▶ [Angezeigter Text]
____________________

4.12.09

Die magischen Daumenkinos des Volker Gerling

Großes Kino im kleinen Format

Aachen. Magie und Wahrheit in 36 Bildern. Der „Daumenkinograph“ Volker Gerling fängt mit seinen kleinen Kunstwerken das Herz der Menschen ein. Die Form Daumenkino wirkt antiquiert, waren das nicht die kleinen Strichmännchen-Geschichten auf den Ecken von Büchern und Heften? Eine Vorstufe des echten Kinos? Dem ehemaligen Kameramann Volker Gerling gelingt es mit zauberhaften Daumenkino-Porträts und seinen Geschichten, mehr zu faszinieren als die meisten Multimillionen-Dollar-Produktionen. Am Samstagabend (5.12.2009, 20.30 Uhr) kann man ihn einmalig in Aachen erleben.

Die Geschichte des Daumenkinographen begann 2003 mit einer mehrmonatigen Wanderung Gerlings nach Basel. Der Berliner hatte seine Kamera dabei und war offen für Begegnungen und Geschichten. Zum Beispiel die des alten Mannes mit der Kappe, der in seinem Garten werkelte, Gerling einlud und ihn gar nicht wieder gehen lassen wollte. Kein Wunder, seine Frau war vor einer Weile gestorben. Am Ende des Gesprächs fragte der Zuhörer, ob er den alten Mann fotografieren dürfe. Ja, kein Problem. Und jetzt ereignet sich der magische Moment, der die Essenz der Gerlingschen Daumenkinos ausmacht: Die Menschen positionieren sich vor dem Objektiv, es klickt … und es klickt und es klickt noch einmal. Genau 36 mal, ein ganzer Fotofilm wird im Schnelldurchgang belichtet. Die überraschten Menschen zeigen spätestens beim dritten Klick ihre Irritation, verlieren die übliche Fotohaltung und am Ende sieht man sie echt und offen, meistens lachend in die Kamera blicken.

____________________

Gespeicherte Einträge
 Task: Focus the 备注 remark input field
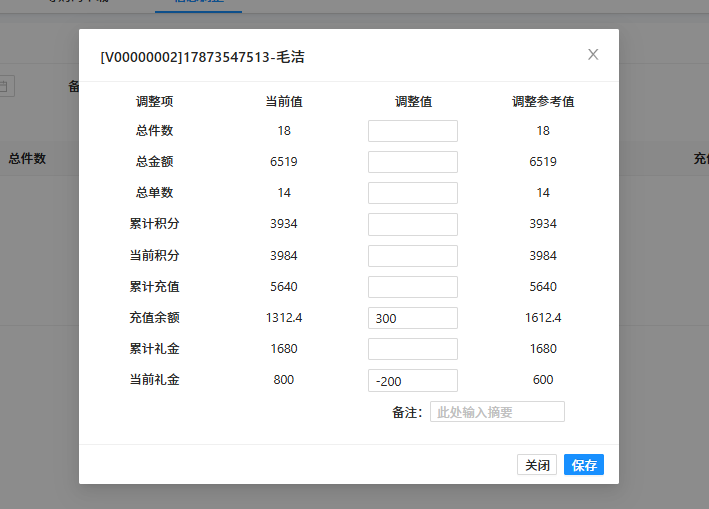point(497,412)
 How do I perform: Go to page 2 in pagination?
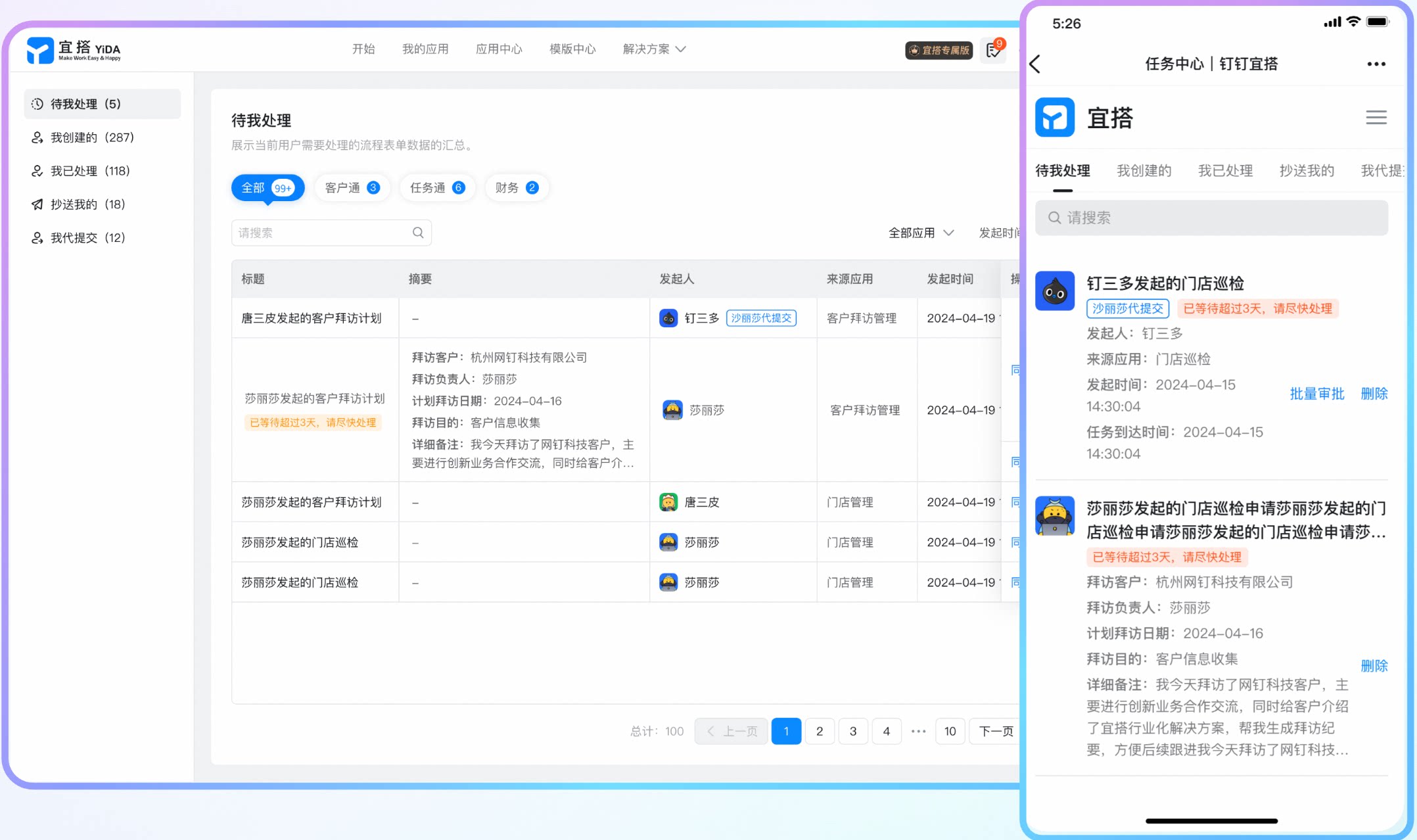820,731
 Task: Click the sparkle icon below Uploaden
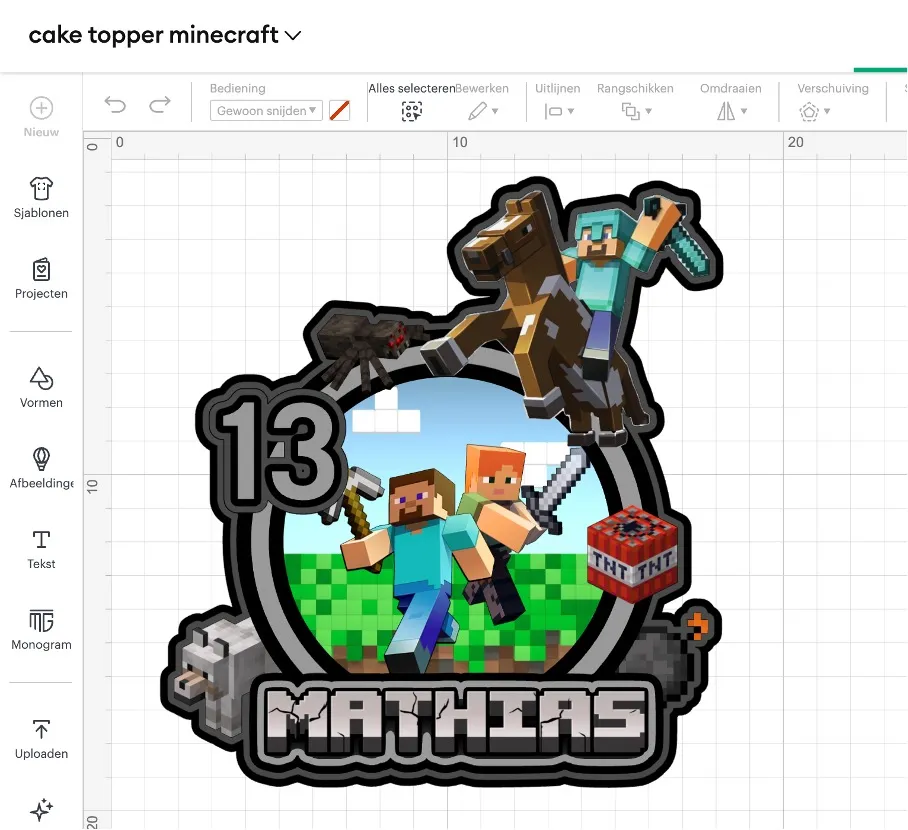coord(41,809)
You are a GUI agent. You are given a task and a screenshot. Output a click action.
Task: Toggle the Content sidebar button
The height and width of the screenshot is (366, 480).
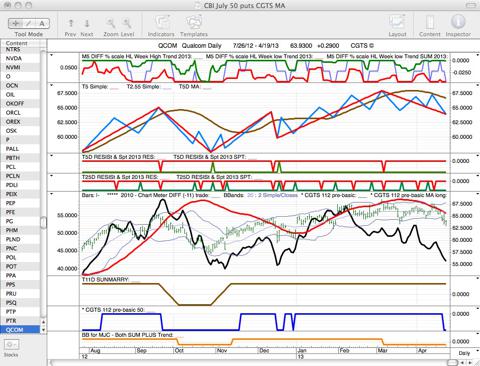point(430,23)

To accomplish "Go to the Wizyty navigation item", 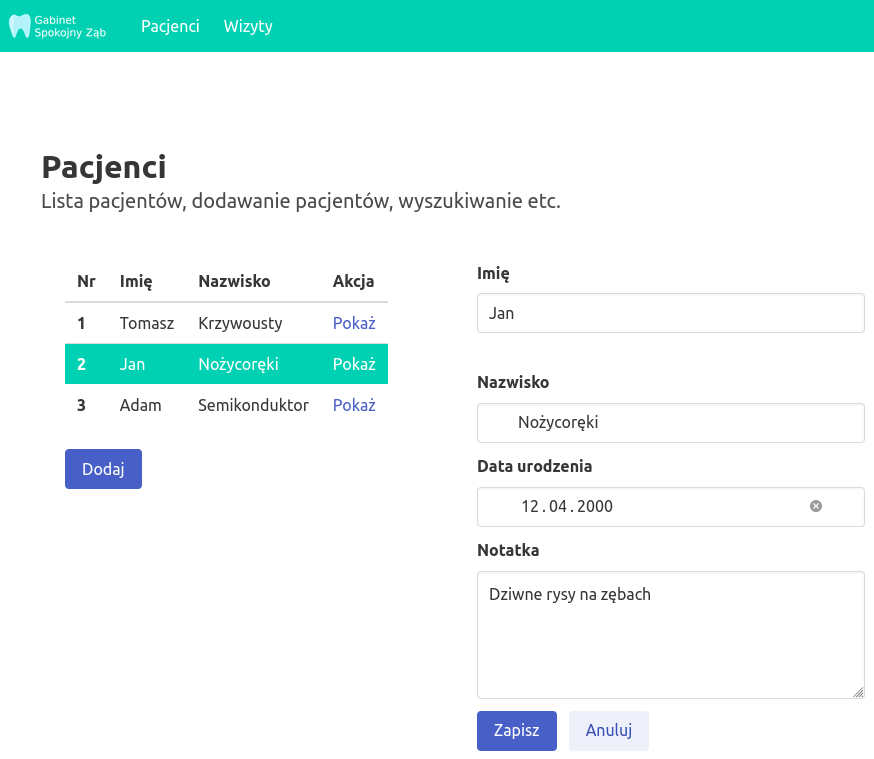I will tap(248, 26).
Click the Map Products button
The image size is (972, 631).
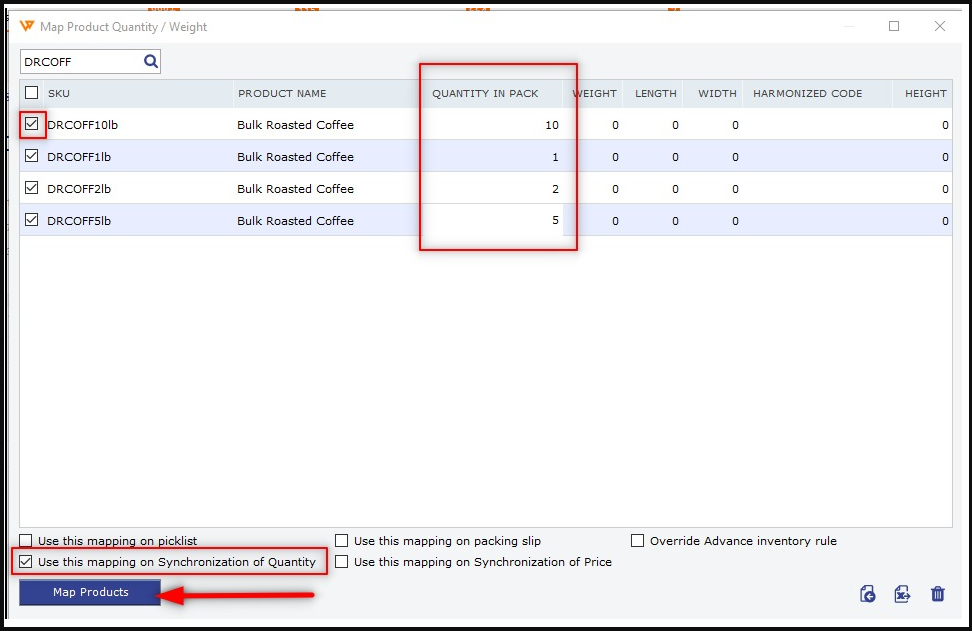pos(90,592)
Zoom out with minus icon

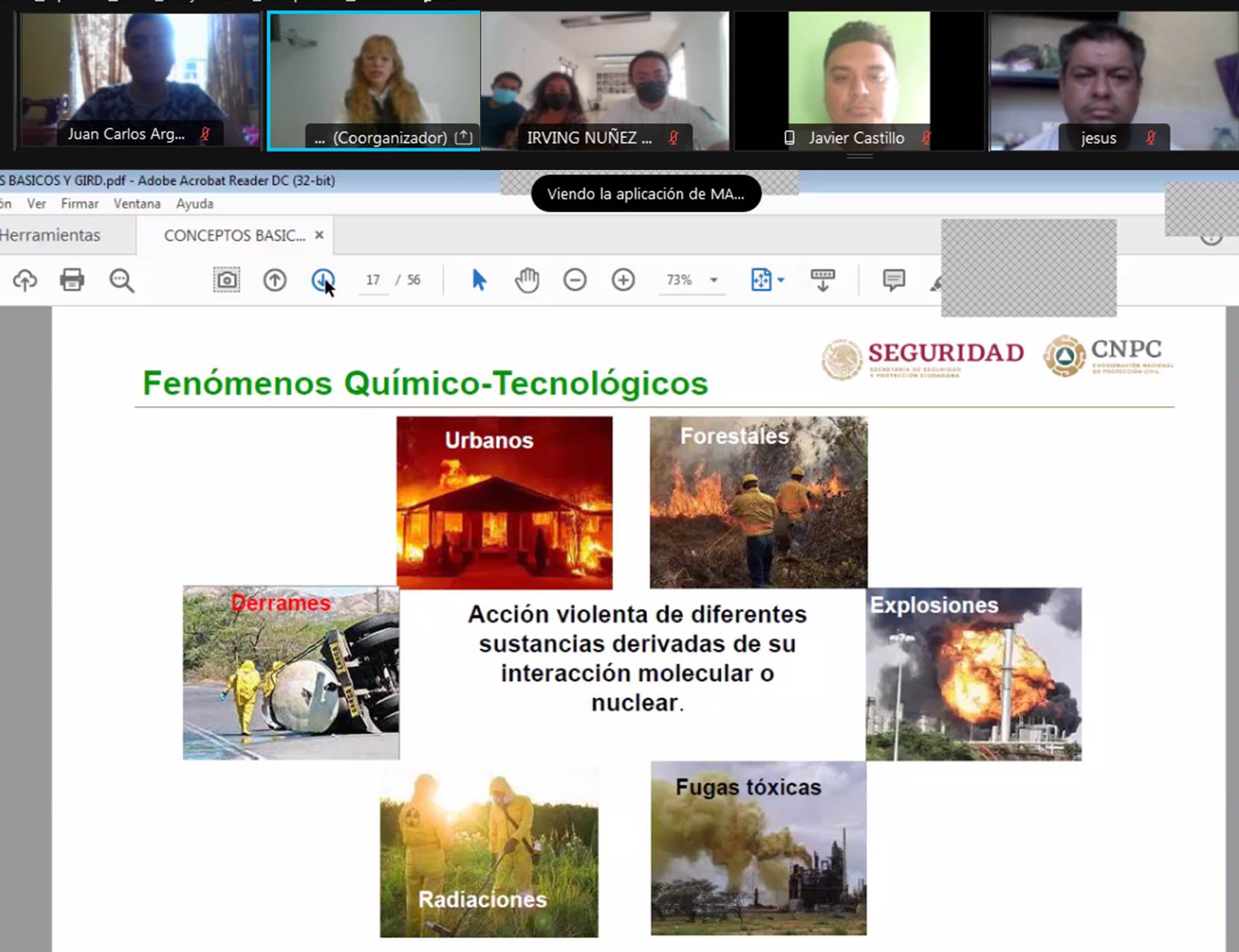[x=575, y=280]
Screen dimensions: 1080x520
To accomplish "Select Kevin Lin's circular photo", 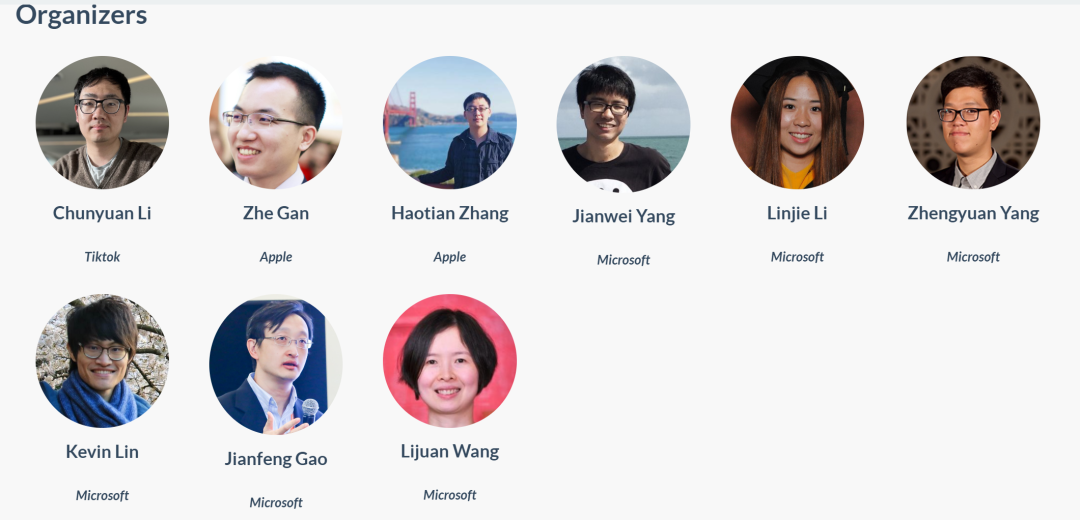I will 102,361.
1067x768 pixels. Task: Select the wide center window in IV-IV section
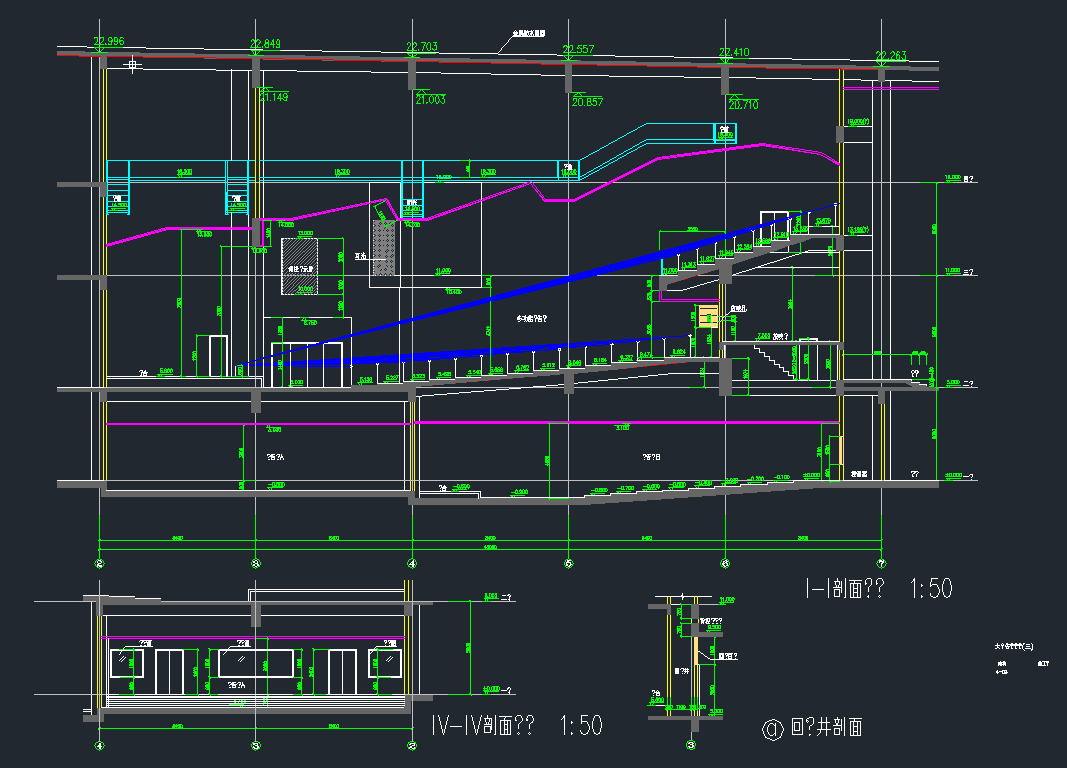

____________________

▶ [Aufgabenstellung]
Gib bitte den Abschnitt aus dem Text über Volker Gerlings Daumenkinos von „Aachen. Magie und“ bis einschließlich „in Aachen erleben.“ wortgetreu wieder.

▶ [Antwort zur Aufgabe]
Aachen. Magie und Wahrheit in 36 Bildern. Der „Daumenkinograph“ Volker Gerling fängt mit seinen kleinen Kunstwerken das Herz der Menschen ein. Die Form Daumenkino wirkt antiquiert, waren das nicht die kleinen Strichmännchen-Geschichten auf den Ecken von Büchern und Heften? Eine Vorstufe des echten Kinos? Dem ehemaligen Kameramann Volker Gerling gelingt es mit zauberhaften Daumenkino-Porträts und seinen Geschichten, mehr zu faszinieren als die meisten Multimillionen-Dollar-Produktionen. Am Samstagabend (5.12.2009, 20.30 Uhr) kann man ihn einmalig in Aachen erleben.